Is there some result that relates MGFs or moments to almost sure convergence?

 

[chiro]

Yes, X is a random variable, not a number. I'm not sure if looking at the MGF will help though, as the only results I know about MGF and convergence (e.g. Levy's continuity theorem, and the theorem that if $E(X_n^p)\to E(X^p)$ for all p, then we have convergence in distribution) are about convergence in distribution, not almost sure convergence.

Is there some result that relates MGFs or moments to almost sure convergence?
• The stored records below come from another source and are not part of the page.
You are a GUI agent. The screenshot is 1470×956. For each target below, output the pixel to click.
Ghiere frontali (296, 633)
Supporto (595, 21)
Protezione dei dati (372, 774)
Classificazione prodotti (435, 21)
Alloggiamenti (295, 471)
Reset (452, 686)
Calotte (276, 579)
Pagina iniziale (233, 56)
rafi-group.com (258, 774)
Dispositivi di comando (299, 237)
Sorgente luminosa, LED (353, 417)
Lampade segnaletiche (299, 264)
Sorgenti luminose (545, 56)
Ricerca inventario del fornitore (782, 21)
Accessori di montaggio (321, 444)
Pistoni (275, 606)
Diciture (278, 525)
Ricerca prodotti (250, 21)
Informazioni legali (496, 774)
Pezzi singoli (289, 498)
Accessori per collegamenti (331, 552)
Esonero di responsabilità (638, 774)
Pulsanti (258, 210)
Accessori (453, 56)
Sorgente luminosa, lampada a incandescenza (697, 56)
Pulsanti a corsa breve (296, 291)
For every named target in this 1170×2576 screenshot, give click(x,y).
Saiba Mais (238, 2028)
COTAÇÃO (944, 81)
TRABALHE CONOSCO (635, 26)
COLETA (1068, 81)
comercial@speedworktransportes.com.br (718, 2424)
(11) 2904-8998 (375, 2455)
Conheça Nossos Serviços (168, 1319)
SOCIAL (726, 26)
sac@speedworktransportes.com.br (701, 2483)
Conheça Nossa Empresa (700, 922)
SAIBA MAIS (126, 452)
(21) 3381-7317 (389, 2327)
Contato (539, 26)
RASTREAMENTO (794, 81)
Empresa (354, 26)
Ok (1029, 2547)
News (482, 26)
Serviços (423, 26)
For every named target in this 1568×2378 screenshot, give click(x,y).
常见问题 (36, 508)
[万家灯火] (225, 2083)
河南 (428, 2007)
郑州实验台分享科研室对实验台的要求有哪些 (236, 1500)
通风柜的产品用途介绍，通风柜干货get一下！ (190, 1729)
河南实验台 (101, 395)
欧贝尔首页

If you show the moments converge you show the PDF converges: the MGF is unique for a distribution just like a Laplace or Fourier transform of a valid function is unique for that function.

 

[logarithmic]

If you show the moments converge you show the PDF converges: the MGF is unique for a distribution just like a Laplace or Fourier transform of a valid function is unique for that function.

If the PDF converges, that's convergence in distribution, which is weaker than almost sure convergence.

 

[chiro]

If the PDF converges, that's convergence in distribution, which is weaker than almost sure convergence.

Ok sorry: what's the definition of almost sure convergence? Kinda sounds made up (i.e. converges "almost' surely is not what I'd expect a mathematician to say) and I know it's not your definition either ;).

 

[logarithmic]

Ok sorry: what's the definition of almost sure convergence? Kinda sounds made up (i.e. converges "almost' surely is not what I'd expect a mathematician to say) and I know it's not your definition either ;).

https://en.wikipedia.org/wiki/Convergence_of_random_variables#Definition_3

 

[chiro]

I don't know how that can be weaker: proving the case of equality is even stronger than proving the limiting case.

Besides: With Levy's theorem that you stated, if you can use that then you're done since all the moments of a distribution uniquely define the distribution. Proving that all moments converge to a particular value means you have proven that the distribution is represented by the definition and values of those moments.

If you want to prove the above, you use the definition of the MGF and show that if the moments exist and are finite, then the MGF exists and is valid and if that's valid then you can get a unique PDF from an Fourier transform that represents the distribution representing by those moments that Levy's theorem proved.